Texte Marion Briswalter – Photo P-O Jay

Le projet « Açaí’action »
Proposé au programme de coopération interrégionale Amazonie (2019-2022), Açaí’action tente de rapprocher les connaissances empiriques accumulées par les populations avec les connaissances scientifiques. Démarré en 2019, le programme est porté par le Cirad avec la participation de huit institutions d’enseignement et de recherche françaises, brésiliennes et surinamaises. L’idée étant de co-construire des connaissances et d’organiser des échanges entre ces trois pays fortement consommateurs des fruits de palmiers et qui partagent de nombreux défis, en particulier la préservation de la biodiversité exceptionnelle des forêts tropicales humides et la reconnaissance et l’inclusion sociale et économique des populations rurales.

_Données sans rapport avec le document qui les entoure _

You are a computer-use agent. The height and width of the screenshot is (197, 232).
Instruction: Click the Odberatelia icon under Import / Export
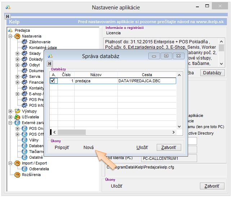coord(24,169)
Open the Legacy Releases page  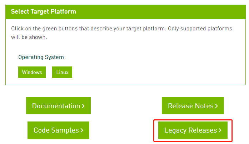coord(193,130)
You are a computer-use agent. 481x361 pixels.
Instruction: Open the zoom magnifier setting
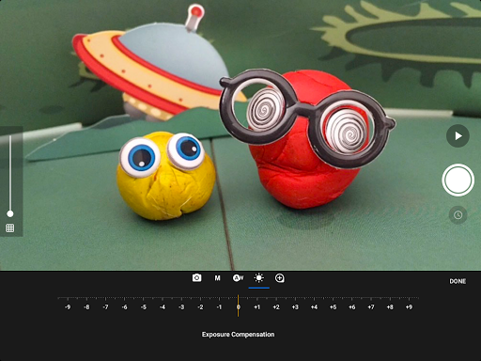click(280, 278)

L’idée du projet est aussi de permettre aux participant·es d’approfondir leurs connaissances
sur l’ensemble des étapes de transformation et de commercialisation, pour les filières artisanale et industrielle qui coexistent au Brésil. Les échanges ont aussi permis de mettre en valeur une unité dans l’espace de coopération autour de pratiques de production et d’alimentation communes.